Keywords: sports branding, racing graphics, gaming ui, tech posters, headlines, futuristic, sporty, technical, dynamic, aggressive, speed, impact, sci-fi feel, brand distinctiveness, display clarity, oblique, squared, rounded corners, compressed terminals, angular joins.
A slanted sans with squared, superellipse-like counters and rounded-rectangle curves throughout. Strokes are sturdy and largely monoline, with crisp, chamfered corners and short wedge-like terminals that give many letters a forward-cut profile. Curves are built from flattened arcs rather than perfect circles, producing a boxy-yet-soft geometry in C/G/O/Q and the numerals. The overall rhythm is compact and energetic, with consistent slant and tight internal shaping that emphasizes speed and mechanical precision.
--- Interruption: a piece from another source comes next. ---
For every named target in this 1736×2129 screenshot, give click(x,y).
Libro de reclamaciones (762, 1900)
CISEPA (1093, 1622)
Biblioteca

Well-suited to sports and motorsport identity work, gaming and streaming overlays, tech-forward posters, and bold headline treatments where motion and impact are desired. It can also work for short UI labels or packaging callouts when set with ample size and spacing to preserve clarity.
The design reads as fast, engineered, and performance-oriented, blending retro digital cues with a modern racing sensibility. Its sharp cuts and forward lean create urgency and motion, while the rounded-rectangle construction keeps the tone controlled and technical rather than playful.
The font appears intended to deliver a high-impact, speed-driven voice using a consistent rounded-rectangle geometry and oblique stance. Its letterforms prioritize distinctive silhouette and forward momentum, aiming for branding and display contexts where a technical, performance aesthetic is central.
Capitals show a strong display presence with distinctive, squared bowls (notably in B, D, P, R) and a stylized G and Q that reinforce the geometric system. Lowercase maintains the same construction, with single-storey forms and compact apertures that can feel dense at smaller sizes but look striking at headline scale. Numerals follow the same boxy curvature and angled terminals for a cohesive set.